County Council Approves Funds for Immigrant Legal Services
Also took initial vote on proposal to speed up development review process for Amazon or another large company
The Montgomery County Council on Tuesday unanimously approved dedicating $370,000 in county funds to pay for legal representation for low-income immigrants in the county who face civil deportation proceedings.
The vote came after the council’s initial plan to direct the money to the nonprofit Capital Area Immigrant Rights’ Coalition fell through Monday when the coalition withdrew its request for about $374,000 in county funds to represent detained immigrants. The nonprofit cited the lengthy list of exclusionary criminal convictions added by the county to the appropriation as the reason why it no longer wanted the money. Advocates said the list would prevent the coalition from adequately representing detained immigrants who may have a criminal record in civil immigration proceedings.
On Tuesday, council member Nancy Navarro issued a motion approved by the council that will enable any group providing legal representation to immigrants who live in the county and who are facing deportation to apply for the funding.
“The council understands that more public and private resources are needed to provide legal representation as immigration law is complex and the immigration court system is not an independent branch of government,” Navarro said. “These services are needed both for people who are detained as well as those who have not been detained.”
The council voted to maintain the recently expanded version of criminal convictions that would exclude an immigrant found guilty of such crimes from receiving county-funded legal aid. The exclusionary crimes range from murder and rape to fraud and burglary.
The proposal to provide money for immigrants’ legal aid pitted some residents against immigration advocates and other supporters. During a public hearing earlier this month, some residents said the county shouldn’t be providing funding to people who may have broken federal immigration law.

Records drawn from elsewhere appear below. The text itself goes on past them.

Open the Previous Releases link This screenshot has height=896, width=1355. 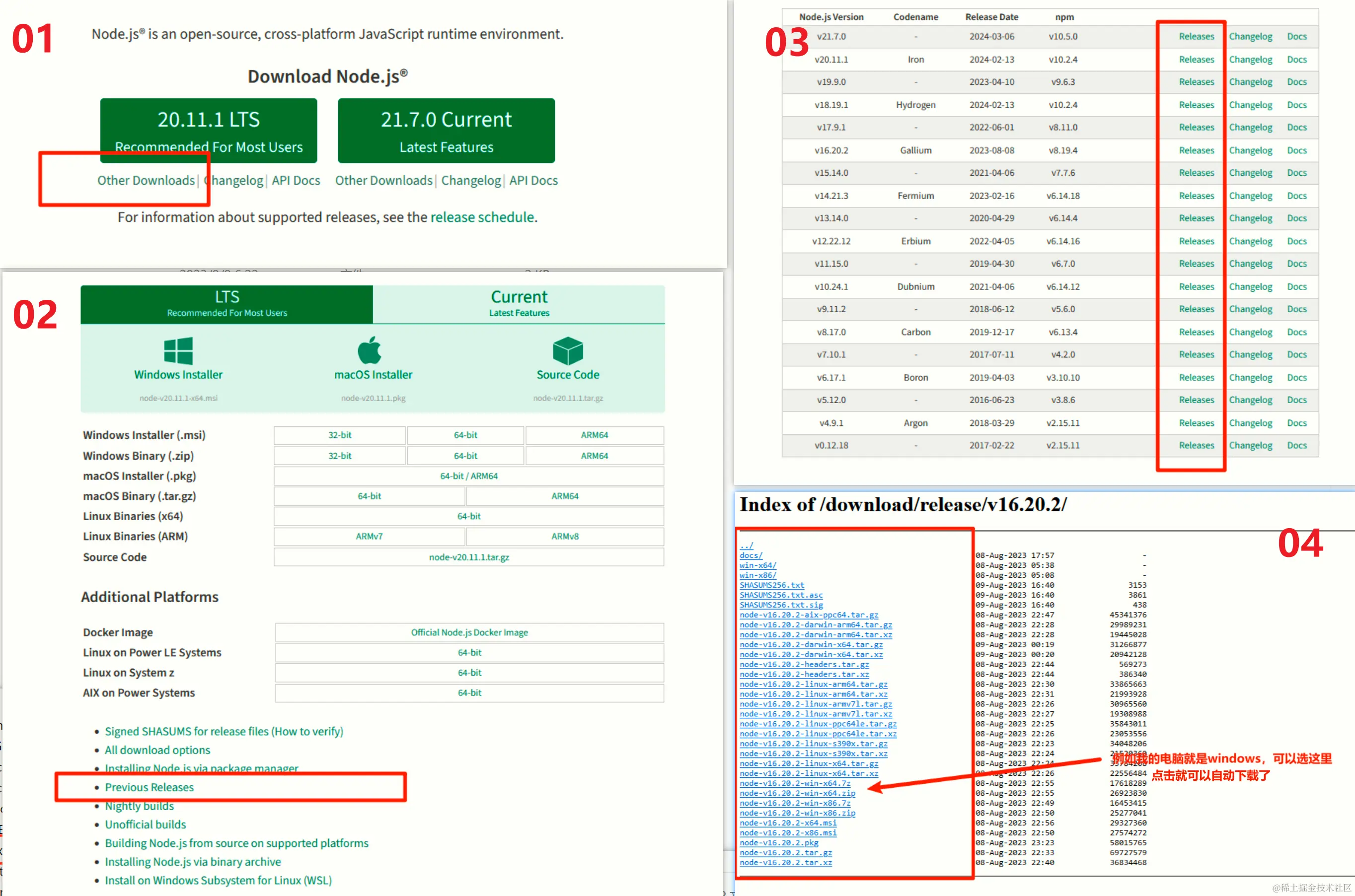point(149,787)
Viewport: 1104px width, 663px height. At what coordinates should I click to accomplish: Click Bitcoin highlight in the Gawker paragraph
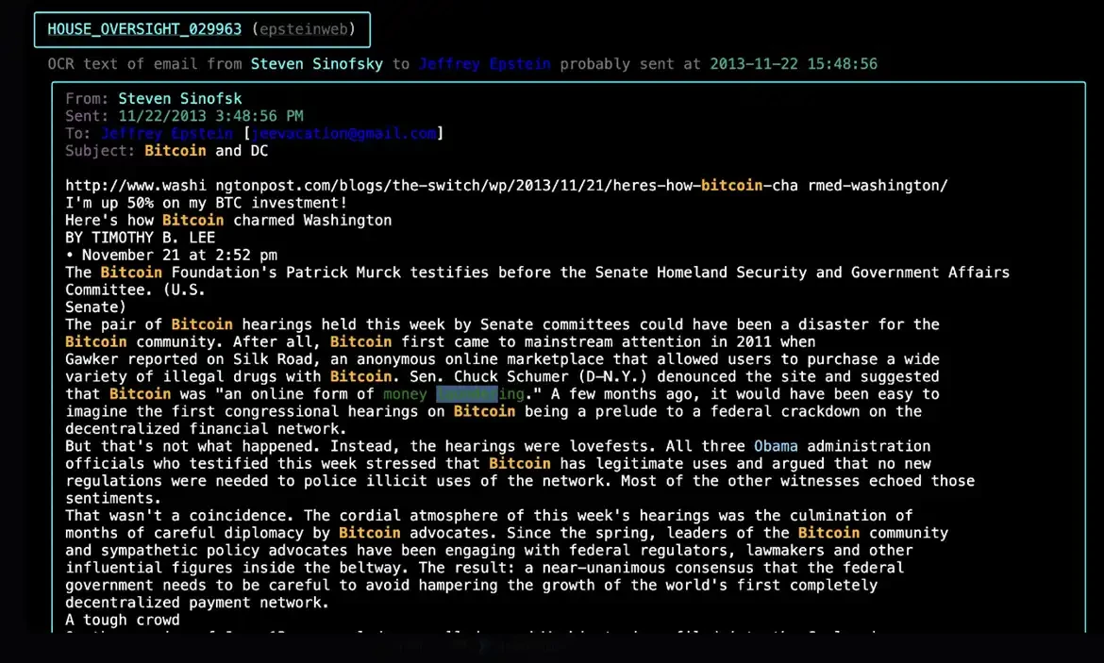tap(360, 376)
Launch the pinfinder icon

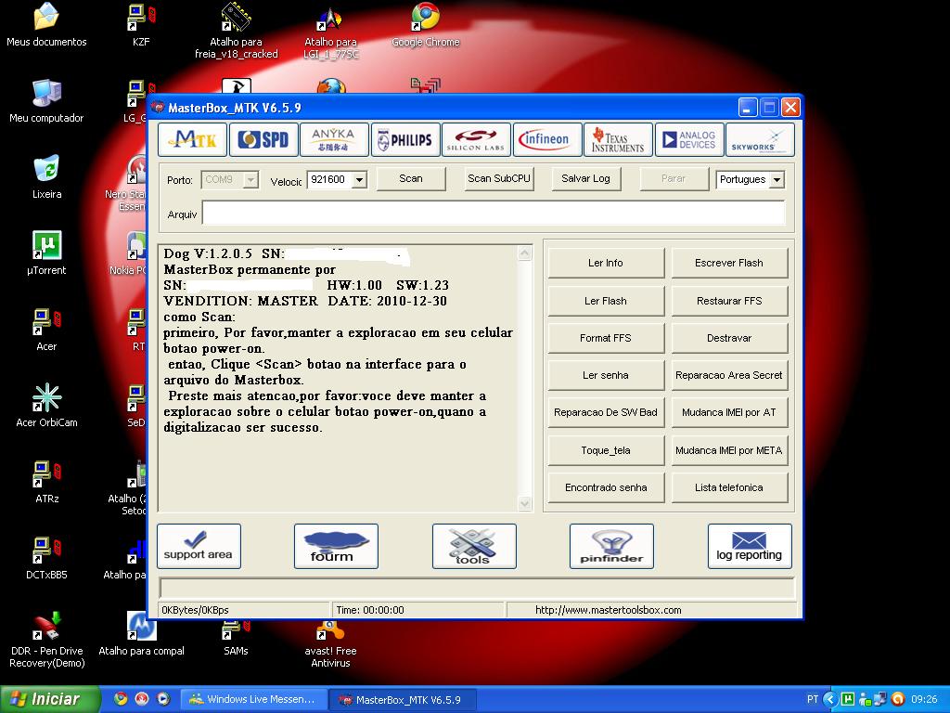tap(610, 545)
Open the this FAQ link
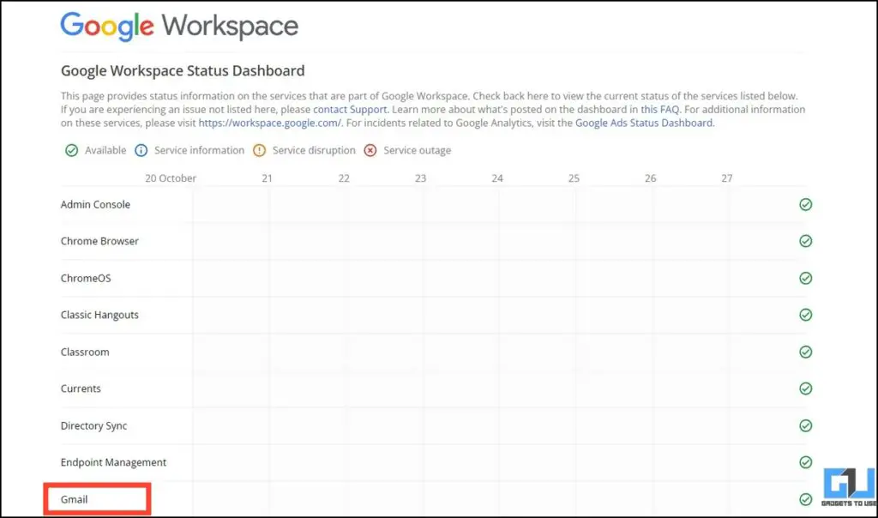Screen dimensions: 878x518 pyautogui.click(x=657, y=109)
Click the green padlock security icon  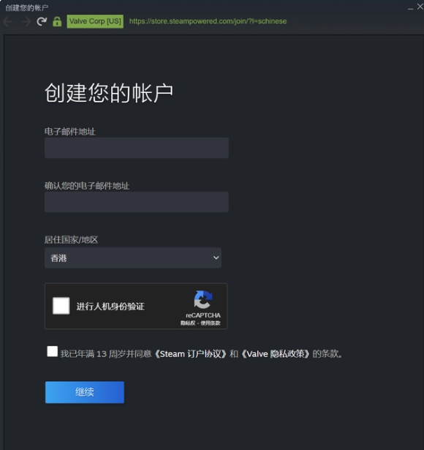pyautogui.click(x=57, y=21)
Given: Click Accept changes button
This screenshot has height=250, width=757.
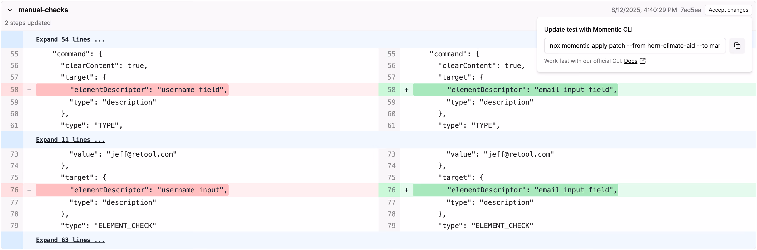Looking at the screenshot, I should (x=728, y=10).
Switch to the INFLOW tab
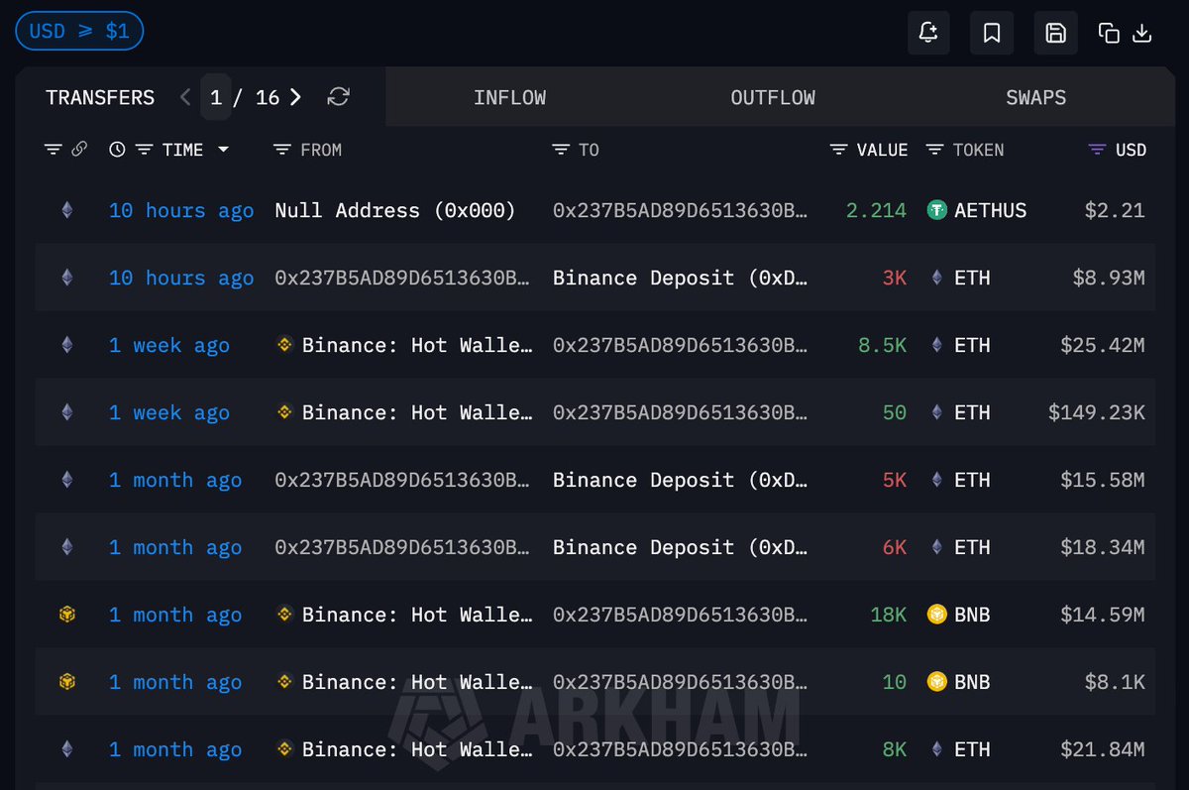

Meanwhile, the advocates said providing the money is a way to stand up to federal immigration policies that they believe are breaking up families who have lived peacefully in the community for years.
Linda McMillan, a council legislative analyst, said in an email the funding will be appropriated to the Department of Health and Human Services, which will determine how to contract organizations to provide the legal aid.
Council also approves Amazon-related development policy change
The council on Tuesday also gave its initial approval to the proposed changed in county zoning rules that would allow speedier approval for a “signature business headquarters” development. The regulation cuts the county’s development approval process from 120 days to 60 days or fewer—but only for companies that plan to employ a large workforce near a Metro stop.
The council voted to reduce the number of employees from 25,000 to 20,000 that a company would be required to employ at the new site in order to qualify for the expedited process.
The change was first proposed by County Executive Ike Leggett in early April as a way to make the process more efficient in case a major employer—such as Amazon—chooses to locate in the county. The county is among 20 places shortlisted for Amazon’s second headquarters project, which could bring 50,000 workers to the location Amazon chooses, according to the company. Amazon is expected to name its choice later this year.
The zoning rules change would also enable a company to submit for approval one overall plan rather than a site and sketch plan as well as to build taller buildings than allowed under current zoning. Under the policy, the height of a proposed building could be increased by up to 100 feet if it’s in a zone where buildings can be taller than 150 feet, although the height couldn’t exceed 300 feet. The county’s Planning Board approved the policy change earlier this month.
The council is scheduled to formally adopt the change at its meeting Thursday.